Sum Functions

The sum functions detect anomalies when the sum of a field in a bucket is anomalous.

If you want to monitor unusually high totals, use high-sided functions.

If want to look at drops in totals, use low-sided functions.

If your data is sparse, use non_null_sum functions. Buckets without values are ignored; buckets with a zero value are analyzed.

The X-Pack machine learning features include the following sum functions:

Sum, High_sum, Low_sum

The sum function detects anomalies where the sum of a field in a bucket is anomalous.

If you want to monitor unusually high sum values, use the high_sum function.

If you want to monitor unusually low sum values, use the low_sum function.

These functions support the following properties:

  • field_name (required)
  • by_field_name (optional)
  • over_field_name (optional)
  • partition_field_name (optional)

For more information about those properties, see Detector Configuration Objects.

Example 1: Analyzing total expenses with the sum function. 

{
  "function" : "sum",
  "field_name" : "expenses",
  "by_field_name" : "costcenter",
  "over_field_name" : "employee"
}

If you use this sum function in a detector in your job, it models total expenses per employees for each cost center.
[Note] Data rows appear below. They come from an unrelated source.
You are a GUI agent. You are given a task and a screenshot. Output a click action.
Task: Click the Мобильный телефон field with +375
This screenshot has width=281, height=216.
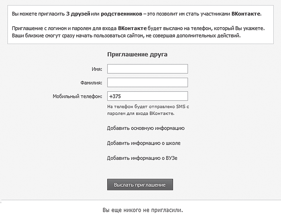(147, 96)
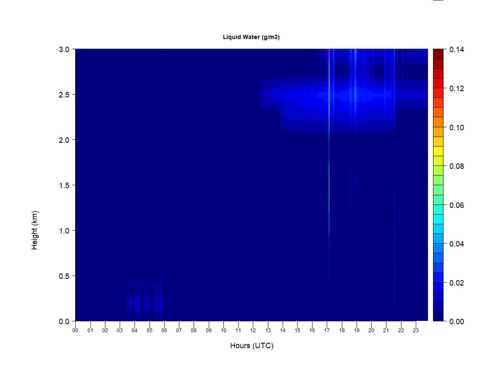Click the Height (km) axis label
This screenshot has height=378, width=504.
(34, 230)
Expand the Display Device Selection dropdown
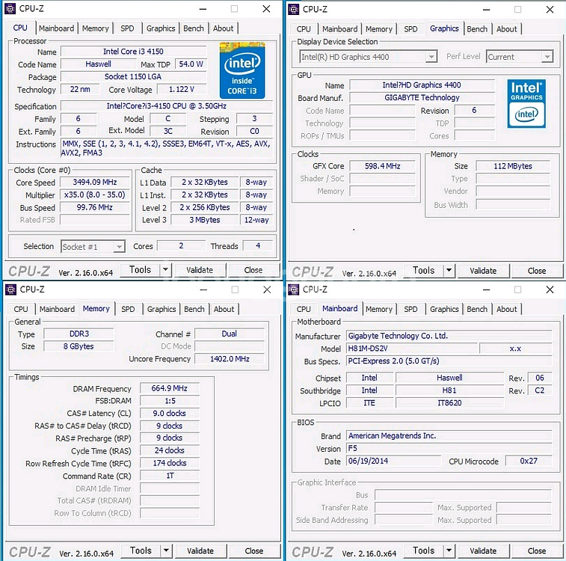 tap(431, 57)
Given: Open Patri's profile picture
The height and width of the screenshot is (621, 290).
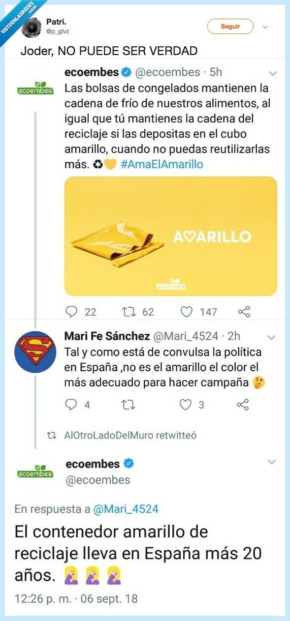Looking at the screenshot, I should 32,27.
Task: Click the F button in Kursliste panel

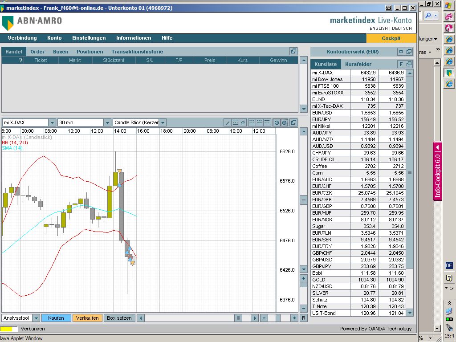Action: [401, 64]
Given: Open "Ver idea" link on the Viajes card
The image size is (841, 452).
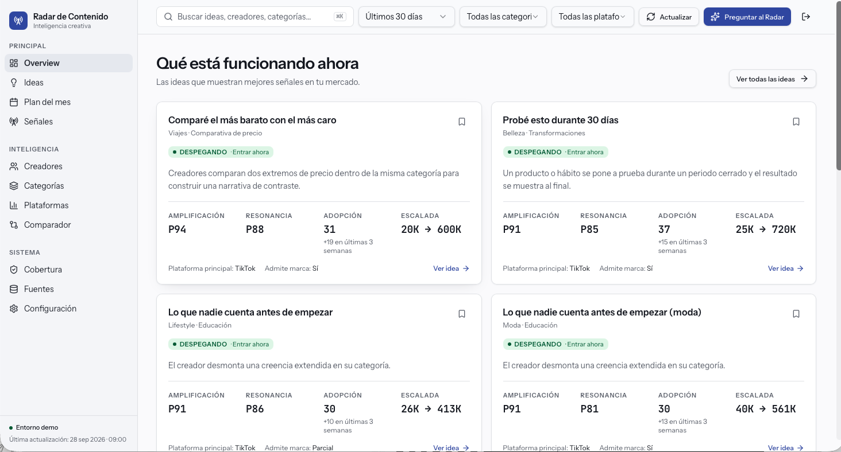Looking at the screenshot, I should pos(451,268).
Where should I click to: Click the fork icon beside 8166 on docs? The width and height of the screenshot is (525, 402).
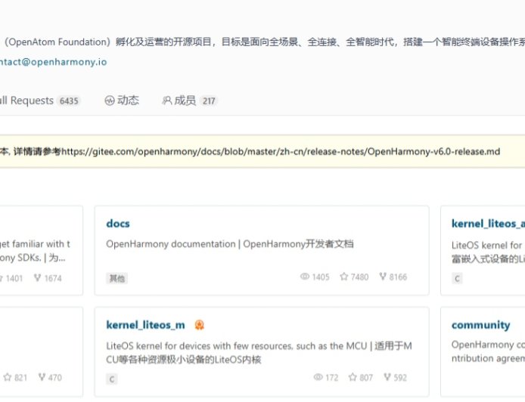pos(382,277)
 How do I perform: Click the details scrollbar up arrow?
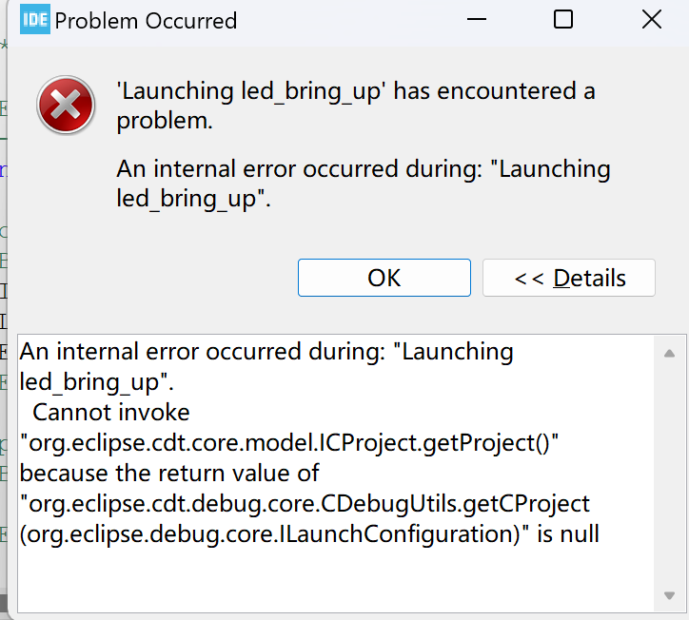(668, 353)
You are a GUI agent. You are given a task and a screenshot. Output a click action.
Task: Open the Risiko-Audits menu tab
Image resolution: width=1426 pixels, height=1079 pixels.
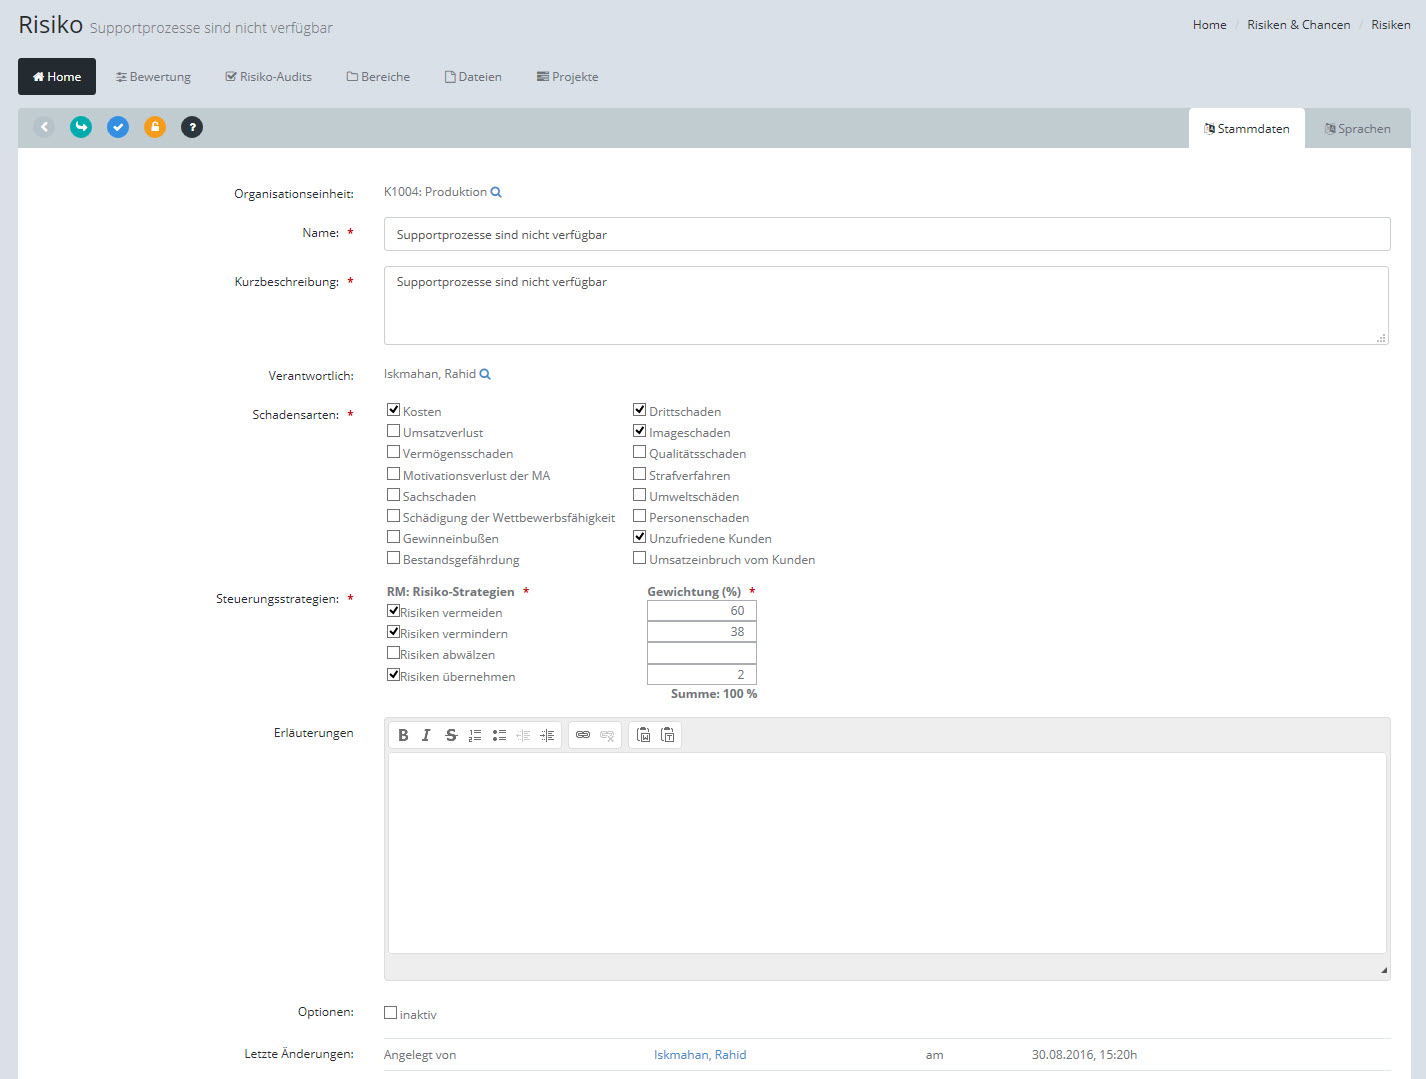(x=268, y=77)
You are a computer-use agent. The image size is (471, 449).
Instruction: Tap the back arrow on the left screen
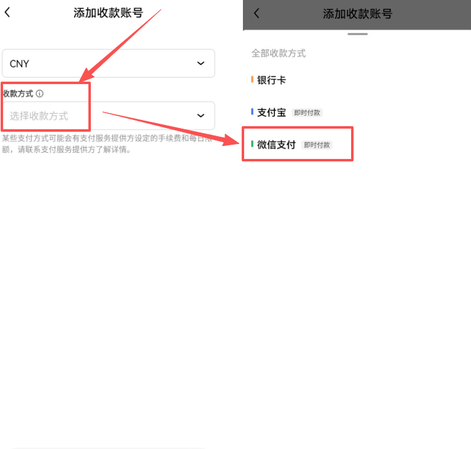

For each time bucket, it detects when an employee’s expenses are unusual for a cost center compared to other employees.

Example 2: Analyzing total bytes with the high_sum function. 

{
  "function" : "high_sum",
  "field_name" : "cs_bytes",
  "over_field_name" : "cs_host"
}

If you use this high_sum function in a detector in your job, it models total cs_bytes. It detects cs_hosts that transfer unusually high volumes compared to other cs_hosts. This example looks for volumes of data transferred from a client to a server on the internet that are unusual compared to other clients. This scenario could be useful to detect data exfiltration or to find users that are abusing internet privileges.

Non_null_sum, High_non_null_sum, Low_non_null_sum

The non_null_sum function is useful if your data is sparse. Buckets without values are ignored and buckets with a zero value are analyzed.

If you want to monitor unusually high totals, use the high_non_null_sum function.

If you want to look at drops in totals, use the low_non_null_sum function.

These functions support the following properties:

  • field_name (required)
  • by_field_name (optional)
  • partition_field_name (optional)

For more information about those properties, see Detector Configuration Objects.

Note

Population analysis (that is to say, use of the over_field_name property) is not applicable for this function.

Example 3: Analyzing employee approvals with the high_non_null_sum function. 

{
  "function" : "high_non_null_sum",
  "fieldName" : "amount_approved",
  "byFieldName" : "employee"
}

If you use this high_non_null_sum function in a detector in your job, it models the total amount_approved for each employee. It ignores any buckets where the amount is null. It detects employees who approve unusually high amounts compared to their past behavior.